Also, a claim that “repeated delays in extending the Red Line south of 95th Street into some of Chicago’s least prosperous neighborhoods suggest that there is no political will to invest outside of the wealthiest areas” is also difficult if not impossible to support. The fact of the matter is that there is very little political will to invest in transit period – either in wealthy or poor areas. But notwithstanding that, let’s look at Chicago’s largest transit capital investments of the past quarter century (dollar figures approximate) – Orange Line ($450M in 1990$), Green Line rehab ($450M in 1995$), Pink Line rebuild ($450M in 2002$), Red Line south partial rehab ($300M in 2003$), and Brown Line rehab ($500M in 2008$). All but one – the Brown Line rehab – were in largely or exclusively poor neighborhoods. How can an article in a peer reviewed academic journal get away with such an unsupportable claim that elected officials here have been “excluding public transit investment in areas outside of Chicago’s global city downtown showcase zone?” Yes, there’s much need, but the dollars that have been spent have very much gone disproportionately to poor areas. You would never know it from a quote like that but in fact the most disinvested pieces of transit infrastructure in Chicago at present are the most heavily used and in some of the most well-to-do areas – the Red and Purple Lines along the north lakefront and the subway and elevated stations downtown.

As for Chicago’s Airport Express train project, it’s certainly worthy of critique but did Ms Farmer’s academic paper bother to explain how at the time the decision was made to commit to that project (in 2002) CTA’s capital program had reached more that 70% funded (up from around 20% just a few years earlier) – and the overwhelming majority of this was for projects outside of the “downtown showcase zone?” The environment at the time the station funding decision was made was one of optimism, and the opportunity to include the station in the private Block 37 development downtown was truly now-or-never. The “never” option was not chosen. Furthermore, CTA’s own studies have indicated that the preferable express train infrastructure (parallel tracks to the Blue Line between Chicago Avenue and Cumberland) could be used to support a limited stop Blue Line service at ordinary fares – shaving considerable travel time off of the very lengthy trips people from the disproportionately poor West and South-sides must now take to get to the job-rich O’Hare area. I doubt her analysis exhibited sufficient sophistication to highlight how such “showcase” projects could indeed become win-win propositions – attracting a valuable constituency (rich people) to transit while also improving access to jobs for those who need it most.

The point is that transit planning needs to be a both/and not either/or proposition. We must find ways to make transit a better option for a both those of limited means as well as those whose means afford them choices. To deny the poor side of town service while enhancing it across town is certainly not fair to the poor side of town. But to improve service to the poor neighborhood and then stifle transit development in the area to which the poor people need access benefits no one. It is cutting off your nose to spite your face.
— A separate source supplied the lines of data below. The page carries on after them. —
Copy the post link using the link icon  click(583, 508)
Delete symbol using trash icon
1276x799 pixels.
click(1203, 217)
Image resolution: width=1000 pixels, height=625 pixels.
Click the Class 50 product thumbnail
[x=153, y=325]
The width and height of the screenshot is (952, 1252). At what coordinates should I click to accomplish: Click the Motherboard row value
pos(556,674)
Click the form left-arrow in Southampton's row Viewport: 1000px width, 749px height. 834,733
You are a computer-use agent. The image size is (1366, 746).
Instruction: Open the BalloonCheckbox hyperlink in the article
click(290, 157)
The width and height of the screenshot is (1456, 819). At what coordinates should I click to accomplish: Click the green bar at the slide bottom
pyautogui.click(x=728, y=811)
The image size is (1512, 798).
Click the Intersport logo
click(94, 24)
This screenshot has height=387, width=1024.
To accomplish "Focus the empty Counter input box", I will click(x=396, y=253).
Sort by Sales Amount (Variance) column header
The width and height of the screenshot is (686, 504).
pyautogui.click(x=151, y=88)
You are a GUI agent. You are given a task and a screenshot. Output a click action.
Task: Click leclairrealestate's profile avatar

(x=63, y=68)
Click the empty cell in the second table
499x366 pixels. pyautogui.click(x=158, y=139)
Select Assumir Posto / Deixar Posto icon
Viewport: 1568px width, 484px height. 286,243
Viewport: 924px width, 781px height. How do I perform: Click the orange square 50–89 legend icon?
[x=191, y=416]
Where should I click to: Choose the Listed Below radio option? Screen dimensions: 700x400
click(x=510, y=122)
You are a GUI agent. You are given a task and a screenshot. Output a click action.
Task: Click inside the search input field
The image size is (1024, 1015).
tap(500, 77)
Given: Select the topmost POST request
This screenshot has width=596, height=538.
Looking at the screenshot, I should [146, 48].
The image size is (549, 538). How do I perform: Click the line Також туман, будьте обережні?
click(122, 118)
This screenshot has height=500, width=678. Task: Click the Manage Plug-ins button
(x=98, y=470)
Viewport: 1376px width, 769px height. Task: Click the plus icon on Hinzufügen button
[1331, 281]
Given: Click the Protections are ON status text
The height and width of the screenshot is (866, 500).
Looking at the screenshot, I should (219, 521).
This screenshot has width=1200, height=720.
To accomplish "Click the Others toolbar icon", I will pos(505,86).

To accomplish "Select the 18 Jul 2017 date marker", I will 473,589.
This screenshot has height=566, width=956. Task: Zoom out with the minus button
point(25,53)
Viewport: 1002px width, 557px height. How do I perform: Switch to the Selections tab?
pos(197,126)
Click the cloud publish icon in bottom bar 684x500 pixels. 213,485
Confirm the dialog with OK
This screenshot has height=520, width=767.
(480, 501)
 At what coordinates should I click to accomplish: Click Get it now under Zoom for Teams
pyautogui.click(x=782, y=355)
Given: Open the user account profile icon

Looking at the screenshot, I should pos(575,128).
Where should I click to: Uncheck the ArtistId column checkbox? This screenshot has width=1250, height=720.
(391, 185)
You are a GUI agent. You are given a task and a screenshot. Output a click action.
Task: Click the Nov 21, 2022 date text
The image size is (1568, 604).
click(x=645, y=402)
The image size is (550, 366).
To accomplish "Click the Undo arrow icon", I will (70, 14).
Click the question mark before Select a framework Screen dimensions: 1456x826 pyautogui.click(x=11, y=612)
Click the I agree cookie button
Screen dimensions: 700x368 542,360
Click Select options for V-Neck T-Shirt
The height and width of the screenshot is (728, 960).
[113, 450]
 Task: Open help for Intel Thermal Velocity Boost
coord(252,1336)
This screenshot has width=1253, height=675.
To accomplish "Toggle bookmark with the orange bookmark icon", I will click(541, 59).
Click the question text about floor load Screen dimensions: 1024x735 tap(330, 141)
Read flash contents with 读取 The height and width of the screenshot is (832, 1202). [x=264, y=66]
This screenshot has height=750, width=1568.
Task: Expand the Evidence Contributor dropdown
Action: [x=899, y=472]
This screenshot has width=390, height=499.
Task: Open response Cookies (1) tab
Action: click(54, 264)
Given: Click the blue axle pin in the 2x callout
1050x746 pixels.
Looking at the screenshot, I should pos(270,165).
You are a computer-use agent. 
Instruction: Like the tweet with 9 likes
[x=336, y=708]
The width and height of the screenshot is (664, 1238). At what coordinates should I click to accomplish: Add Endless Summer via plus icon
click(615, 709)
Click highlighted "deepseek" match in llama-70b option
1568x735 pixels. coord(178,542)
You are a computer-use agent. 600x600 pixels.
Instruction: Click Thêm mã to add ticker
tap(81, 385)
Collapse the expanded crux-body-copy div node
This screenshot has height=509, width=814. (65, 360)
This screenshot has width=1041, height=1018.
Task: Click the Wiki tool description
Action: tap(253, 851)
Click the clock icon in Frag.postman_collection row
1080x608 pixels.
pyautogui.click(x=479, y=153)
Quite right, simple–although talk of downtown circulators and airport expresses has tended to dominate transit expansion discussions in Chicago, the projects that actually got built tended to be rebuilds of dilapidated infrastructure or capacity improvements, be they in poorer neighborhoods, gentrifying neighborhoods, or downtown (modernizing subway stations and improving their capacity, another couple hundred million or so). Block 37’s really the only exception to this (the Orange Line might count as well–and I’d describe much of its environs as more working or lower-middle class than poor), but then we’re going back to a whose funding agreement dates back to the Reagan years).

With respect to people going downtown on a Red Line extension, though, there is a lot of inter-south side travel on the Red Line, with a lot of passengers making bus-rail-bus trips across the south side–since the Red Line EIS doesn’t project any increase in train length or frequency, I’m guessing that the CTA basically expects that to continue to be true.

I think one major point that tends to be missed in debates such as this is that framing arguments as for the benefit of elite vs. poor tends to miss the majority of the population in the middle.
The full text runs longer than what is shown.